Secondly, for all of Robert Downey Jr’s Tony Stark that was shown in the trailers leading up to this movie, he’s in it exactly the right amount. While his relationship with Peter Parker plays out almost beat for beat with how the trailer sets it up, the percentage of time he’s in the trailer compared to the actual movie isn’t even close to comparable. As I watched Homecoming I kept feeling a small fear in the back of my head that Iron Man was going to come in at any moment and hijack the movie, but thankfully, Marvel opted to let Tom Holland’s performance shine.
And shine he does! Holland gives us, without question, the best Peter Parker to date. Marvel has nailed the side of Parker that consists of balancing high school and being a web-slinging superhero, complete with the awkward interactions and cringe-worthy moments that’s littered many peoples’ high school years. It would almost be annoying if it wasn’t so endearing – and Holland plays earnest and well-meaning so well that it’s hard not to feel for his character as he goes through all-to-relatable growing pains. While the action in Spider-Man movies has always been good (and in Homecoming it’s great), seeing Peter Parker struggling to coexist with his superhero identity has never been translated well on screen, until now.

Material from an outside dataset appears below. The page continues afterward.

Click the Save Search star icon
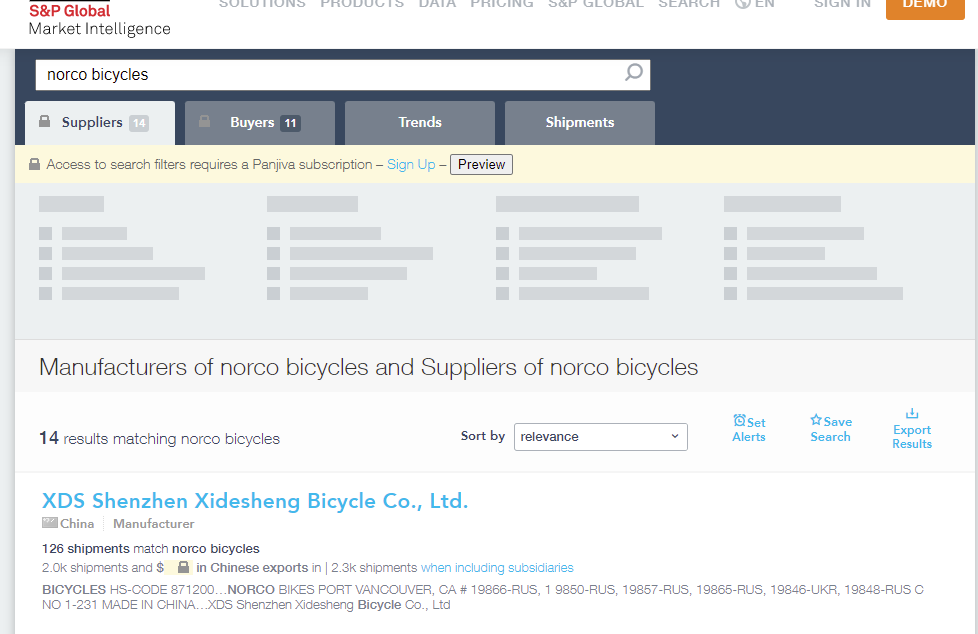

The supporting cast is mostly excellent. Jacob Batalon plays Peter’s best friend, and while I feared his character would be too deep into the awkward, unfunny nerd stereotype to be enjoyable, he’s written and acted so well that he was actually a highlight of the movie. Zendaya’s character, on the other hand, feels a little forced at times. Some of her jokes felt a bit out of place, especially in moments of tension and emotion, however it’s mostly fine and her character is a nice compliment to Holland’s and Batalon’s. Marisa Tomei is a fantastic Aunt May (as those who watched Civil War already knew), and Donald Glover’s small scene in the movie is arguably its funniest moment – no small feat considering how much of a joy the film is.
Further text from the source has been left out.